■ **EXERCISE PROMPT**
Retype all of the data below without changing a single character.

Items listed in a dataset

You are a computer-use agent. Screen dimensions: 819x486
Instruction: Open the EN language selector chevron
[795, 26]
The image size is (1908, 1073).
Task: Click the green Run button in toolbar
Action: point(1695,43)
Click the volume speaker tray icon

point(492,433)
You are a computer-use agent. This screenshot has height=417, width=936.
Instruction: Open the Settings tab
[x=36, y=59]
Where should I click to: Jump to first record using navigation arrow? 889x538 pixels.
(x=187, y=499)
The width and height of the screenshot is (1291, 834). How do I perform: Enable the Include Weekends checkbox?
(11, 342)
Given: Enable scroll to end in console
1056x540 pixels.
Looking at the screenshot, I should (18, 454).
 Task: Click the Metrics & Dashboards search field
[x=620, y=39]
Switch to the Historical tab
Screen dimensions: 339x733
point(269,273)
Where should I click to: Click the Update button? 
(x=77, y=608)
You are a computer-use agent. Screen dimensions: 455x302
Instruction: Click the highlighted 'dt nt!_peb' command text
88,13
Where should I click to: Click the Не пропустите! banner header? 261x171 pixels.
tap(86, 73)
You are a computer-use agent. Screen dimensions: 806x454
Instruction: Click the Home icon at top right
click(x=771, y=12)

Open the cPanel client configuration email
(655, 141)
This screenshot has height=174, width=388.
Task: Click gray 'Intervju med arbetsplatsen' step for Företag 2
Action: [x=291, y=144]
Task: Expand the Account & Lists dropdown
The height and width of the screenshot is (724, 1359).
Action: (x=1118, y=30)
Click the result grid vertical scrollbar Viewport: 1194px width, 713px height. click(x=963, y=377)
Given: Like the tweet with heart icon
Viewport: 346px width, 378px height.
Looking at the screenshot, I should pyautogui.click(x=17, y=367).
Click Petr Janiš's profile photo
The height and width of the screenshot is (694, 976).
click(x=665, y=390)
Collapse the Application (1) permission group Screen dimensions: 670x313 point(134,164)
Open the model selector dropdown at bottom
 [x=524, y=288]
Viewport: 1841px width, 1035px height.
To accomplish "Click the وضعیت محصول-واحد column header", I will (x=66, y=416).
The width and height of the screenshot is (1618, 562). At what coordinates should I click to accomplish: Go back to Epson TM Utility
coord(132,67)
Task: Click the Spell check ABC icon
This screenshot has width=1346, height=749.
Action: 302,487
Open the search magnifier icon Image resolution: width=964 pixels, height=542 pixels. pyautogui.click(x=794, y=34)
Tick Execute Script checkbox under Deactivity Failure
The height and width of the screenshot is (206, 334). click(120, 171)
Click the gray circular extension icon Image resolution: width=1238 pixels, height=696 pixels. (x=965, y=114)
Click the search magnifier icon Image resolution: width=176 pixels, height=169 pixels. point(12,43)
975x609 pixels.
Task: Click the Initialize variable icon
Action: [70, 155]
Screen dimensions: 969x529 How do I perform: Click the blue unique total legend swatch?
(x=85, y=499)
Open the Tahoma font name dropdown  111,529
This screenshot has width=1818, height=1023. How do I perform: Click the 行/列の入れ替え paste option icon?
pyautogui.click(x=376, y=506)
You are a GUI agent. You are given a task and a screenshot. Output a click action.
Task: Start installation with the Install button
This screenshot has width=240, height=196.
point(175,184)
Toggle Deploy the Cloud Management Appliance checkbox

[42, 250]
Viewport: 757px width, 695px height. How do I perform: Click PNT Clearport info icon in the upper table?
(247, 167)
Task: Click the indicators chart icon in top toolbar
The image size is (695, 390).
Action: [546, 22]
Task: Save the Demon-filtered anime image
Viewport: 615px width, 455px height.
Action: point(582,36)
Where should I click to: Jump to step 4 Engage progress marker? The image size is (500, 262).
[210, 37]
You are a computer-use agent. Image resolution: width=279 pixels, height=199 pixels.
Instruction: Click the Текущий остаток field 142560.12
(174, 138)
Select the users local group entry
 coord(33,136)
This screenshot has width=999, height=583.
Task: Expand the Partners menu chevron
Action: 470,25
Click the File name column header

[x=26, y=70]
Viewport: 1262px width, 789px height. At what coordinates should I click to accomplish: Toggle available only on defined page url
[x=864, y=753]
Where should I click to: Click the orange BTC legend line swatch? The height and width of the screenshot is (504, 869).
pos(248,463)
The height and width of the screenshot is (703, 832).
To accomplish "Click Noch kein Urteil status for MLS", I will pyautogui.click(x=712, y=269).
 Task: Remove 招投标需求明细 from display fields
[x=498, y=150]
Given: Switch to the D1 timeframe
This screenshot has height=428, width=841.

■ **EXERCISE RESPONSE**
You are a computer-use agent. Screen dimensions: 819x486
Instruction: Open the EN language selector chevron
[795, 26]
The image size is (1908, 1073).
Task: Click the green Run button in toolbar
Action: point(1695,43)
Click the volume speaker tray icon

point(492,433)
You are a computer-use agent. This screenshot has height=417, width=936.
Instruction: Open the Settings tab
[x=36, y=59]
Where should I click to: Jump to first record using navigation arrow? 889x538 pixels.
(x=187, y=499)
The width and height of the screenshot is (1291, 834). How do I perform: Enable the Include Weekends checkbox?
(11, 342)
Given: Enable scroll to end in console
1056x540 pixels.
Looking at the screenshot, I should (18, 454).
 Task: Click the Metrics & Dashboards search field
[x=620, y=39]
Switch to the Historical tab
Screen dimensions: 339x733
point(269,273)
Where should I click to: Click the Update button? 
(x=77, y=608)
You are a computer-use agent. Screen dimensions: 455x302
Instruction: Click the highlighted 'dt nt!_peb' command text
88,13
Where should I click to: Click the Не пропустите! banner header? 261x171 pixels.
tap(86, 73)
You are a computer-use agent. Screen dimensions: 806x454
Instruction: Click the Home icon at top right
click(x=771, y=12)

Open the cPanel client configuration email
(655, 141)
This screenshot has height=174, width=388.
Task: Click gray 'Intervju med arbetsplatsen' step for Företag 2
Action: [x=291, y=144]
Task: Expand the Account & Lists dropdown
The height and width of the screenshot is (724, 1359).
Action: (x=1118, y=30)
Click the result grid vertical scrollbar Viewport: 1194px width, 713px height. click(x=963, y=377)
Given: Like the tweet with heart icon
Viewport: 346px width, 378px height.
Looking at the screenshot, I should pyautogui.click(x=17, y=367).
Click Petr Janiš's profile photo
The height and width of the screenshot is (694, 976).
click(x=665, y=390)
Collapse the Application (1) permission group Screen dimensions: 670x313 point(134,164)
Open the model selector dropdown at bottom
 [x=524, y=288]
Viewport: 1841px width, 1035px height.
To accomplish "Click the وضعیت محصول-واحد column header", I will (x=66, y=416).
The width and height of the screenshot is (1618, 562). At what coordinates should I click to accomplish: Go back to Epson TM Utility
coord(132,67)
Task: Click the Spell check ABC icon
This screenshot has width=1346, height=749.
Action: 302,487
Open the search magnifier icon Image resolution: width=964 pixels, height=542 pixels. pyautogui.click(x=794, y=34)
Tick Execute Script checkbox under Deactivity Failure
The height and width of the screenshot is (206, 334). click(120, 171)
Click the gray circular extension icon Image resolution: width=1238 pixels, height=696 pixels. (x=965, y=114)
Click the search magnifier icon Image resolution: width=176 pixels, height=169 pixels. point(12,43)
975x609 pixels.
Task: Click the Initialize variable icon
Action: [70, 155]
Screen dimensions: 969x529 How do I perform: Click the blue unique total legend swatch?
(x=85, y=499)
Open the Tahoma font name dropdown  111,529
This screenshot has width=1818, height=1023. How do I perform: Click the 行/列の入れ替え paste option icon?
pyautogui.click(x=376, y=506)
You are a GUI agent. You are given a task and a screenshot. Output a click action.
Task: Start installation with the Install button
This screenshot has width=240, height=196.
point(175,184)
Toggle Deploy the Cloud Management Appliance checkbox

[42, 250]
Viewport: 757px width, 695px height. How do I perform: Click PNT Clearport info icon in the upper table?
(247, 167)
Task: Click the indicators chart icon in top toolbar
The image size is (695, 390).
Action: [546, 22]
Task: Save the Demon-filtered anime image
Viewport: 615px width, 455px height.
Action: point(582,36)
Where should I click to: Jump to step 4 Engage progress marker? The image size is (500, 262).
[210, 37]
You are a computer-use agent. Image resolution: width=279 pixels, height=199 pixels.
Instruction: Click the Текущий остаток field 142560.12
(174, 138)
Select the users local group entry
 coord(33,136)
This screenshot has width=999, height=583.
Task: Expand the Partners menu chevron
Action: 470,25
Click the File name column header

[x=26, y=70]
Viewport: 1262px width, 789px height. At what coordinates should I click to accomplish: Toggle available only on defined page url
[x=864, y=753]
Where should I click to: Click the orange BTC legend line swatch? The height and width of the screenshot is (504, 869).
pos(248,463)
The height and width of the screenshot is (703, 832).
To accomplish "Click Noch kein Urteil status for MLS", I will pyautogui.click(x=712, y=269).
 Task: Remove 招投标需求明细 from display fields
[x=498, y=150]
Given: Switch to the D1 timeframe
This screenshot has height=428, width=841.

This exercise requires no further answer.